CONTAGUIDE : Avez-vous comparé les résultats d’Acuvue Abiliti 1-Day avec les études portant sur les verres de lunettes freinateurs de la myopie ?

Lisa McAlister : La difficulté pour la réalisation de ce type d’étude comparative, c’est qu’on a beaucoup de mal à connaître précisément le temps de port des lunettes. Mais nous travaillons sur une méta-analyse de ce qui a été publié sur le sujet pour pouvoir se comparer. D’excellents résultats ont été publiés pour la freination de la myopie par certains verres spécifiques, mais la comparaison doit aussi inclure des données sur l’acceptance et la qualité de vie.

CONTAGUIDE : Beaucoup d’études impliquant des verres de lunettes sont faites en Asie et principalement en Chine, donc sur des yeux asiatiques. Où faites-vous les études pour les lentilles Abiliti ?

Lisa McAlister : Nos études sont multicentriques et nous incorporons de jeunes patients caucasiens et asiatiques dans différents pays. Il faut noter ici que dans nos études nous ne cherchons pas à comparer différentes modalités de traitement, mais à déterminer ce que nous appelons le CARE factor, c’est-à-dire la réduction absolue cumulative d’élongation axiale (Cumulative Absolute Reduction in Axial Elongation).

CONTAGUIDE : Vous présentez d’excellents résultats à 6 mois, mais quand aurons-nous les résultats à un an et plus ?

Lisa McAlister : Les résultats à un an et 18 mois sont en cours de publication, et nous aurons les résultats à 2 ans très prochainement.

Christophe De Combejean : Les résultats à 6 mois montrent déjà l’efficacité du système. Nous les publions, non pas pour dire que c’est suffisant, mais pour montrer que dès le début du traitement il y a une efficacité notable, que les enfants savent rapidement manipuler les lentilles, et qu’elles sont bien tolérées.

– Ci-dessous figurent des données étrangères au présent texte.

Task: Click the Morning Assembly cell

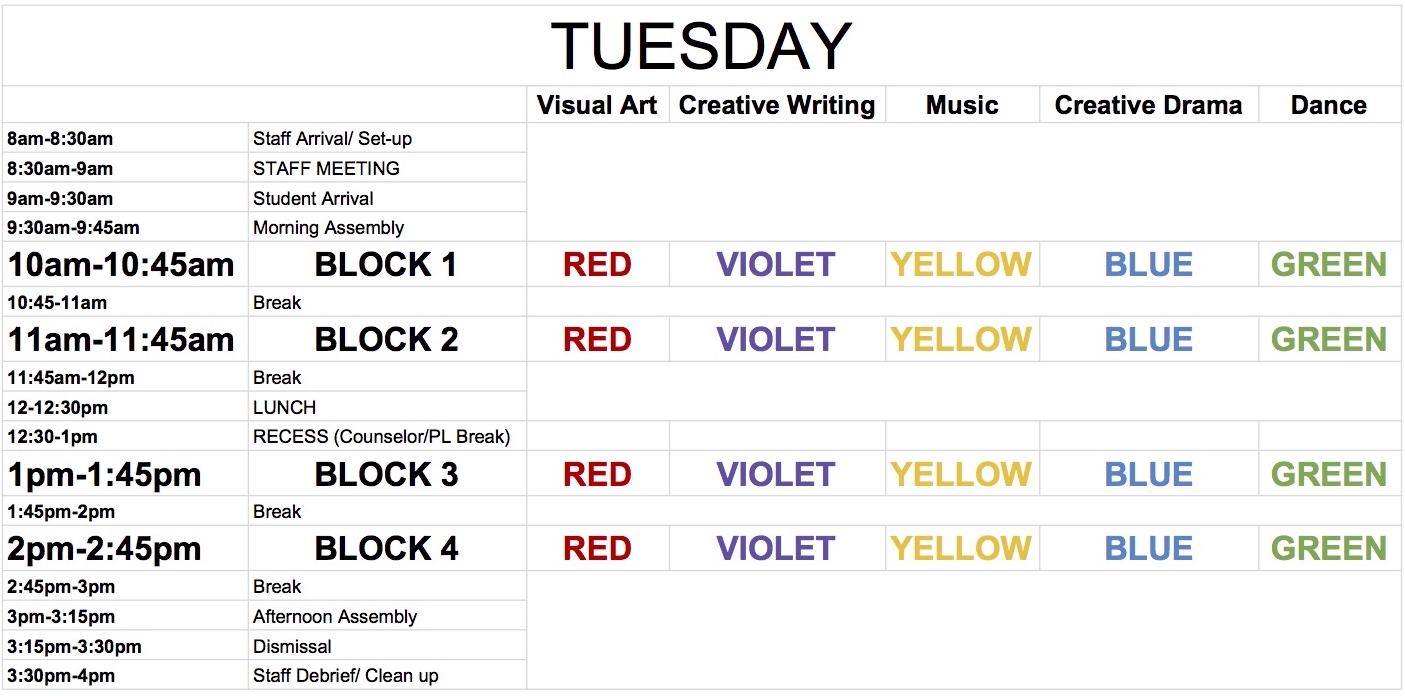Action: tap(329, 228)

CONTAGUIDE : Pensez-vous que les parents sont suffisamment informés sur les possibilités de freiner l’évolution de la myopie ?

Lisa McAlister : Il y a beaucoup d’informations disponibles à ce sujet, mais il est difficile de savoir où les trouver et qui croire. Nous devons rappeler que la myopie est une maladie qui évolue, qui peut entraîner des complications, et nous avons donc un devoir d’éducation concernant les différentes options de traitement. Nous faisons partie de la Global Myopia Awareness Coalition, avec d’autres représentants de l’industrie et des sociétés savantes. Pour le moment cela ne concerne que les États-Unis, le Canada et l’UK, mais des extensions sont prévues. C’est une initiative forte et non commerciale.

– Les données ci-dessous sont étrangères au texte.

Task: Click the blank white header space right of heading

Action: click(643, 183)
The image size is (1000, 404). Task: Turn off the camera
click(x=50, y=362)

CONTAGUIDE : La situation en France est-elle différente de celle observée dans d’autres pays européens ?

Christophe De Combejean : Oui, en France, la prescription des lentilles est réalisée par les ophtalmologistes, et il y a un intérêt médical à la freination de la myopie. De plus les cabinets d’ophtalmologie sont très bien équipés pour la biométrie ou la topographie. Enfin et surtout, il s’agit d’enfants, et nous sommes heureux que la prise en charge soit médicale.

Vincent Perrin : On en revient au fait que la myopie est une maladie qui nécessite un suivi par les ophtalmologistes. C’est pourquoi nous lançons les lentilles Acuvue Abiliti d’abord en France. Pour les lentilles de contact, c’est un moment important : on passe de la correction optique à la prévention et au traitement.

Lisa McAlister : Pour en revenir à l’éducation, nous mettons en place une équipe dédiée qui participera aux congrès professionnels et qui s’adressera aussi aux professionnels de façon plus individuelle.

Christophe de Combejean : Ce sera notre mission en France avec une équipe expérimentée et 3 objectifs : 1. Éducation et science, avec les congrès et la collaboration avec notre comité scientifique composé d’ophtalmologistes experts français, 2. Accompagnement des ophtalmologistes dans l’activité de prévention de la myopie, et 3. Faire connaître les lentilles Acuvue Abiliti et leurs technologies.

Lisa McAlister : Nous souhaitons en fait que le management de la myopie devienne le standard de traitement de cette affection.

Christophe de Combejean : Et même si tous les ophtalmologistes n’ont pas le même intérêt pour les lentilles de contact en France, nous pensons que la mise à disposition de solutions performantes et sûres pourra élargir le nombre d’adaptateurs.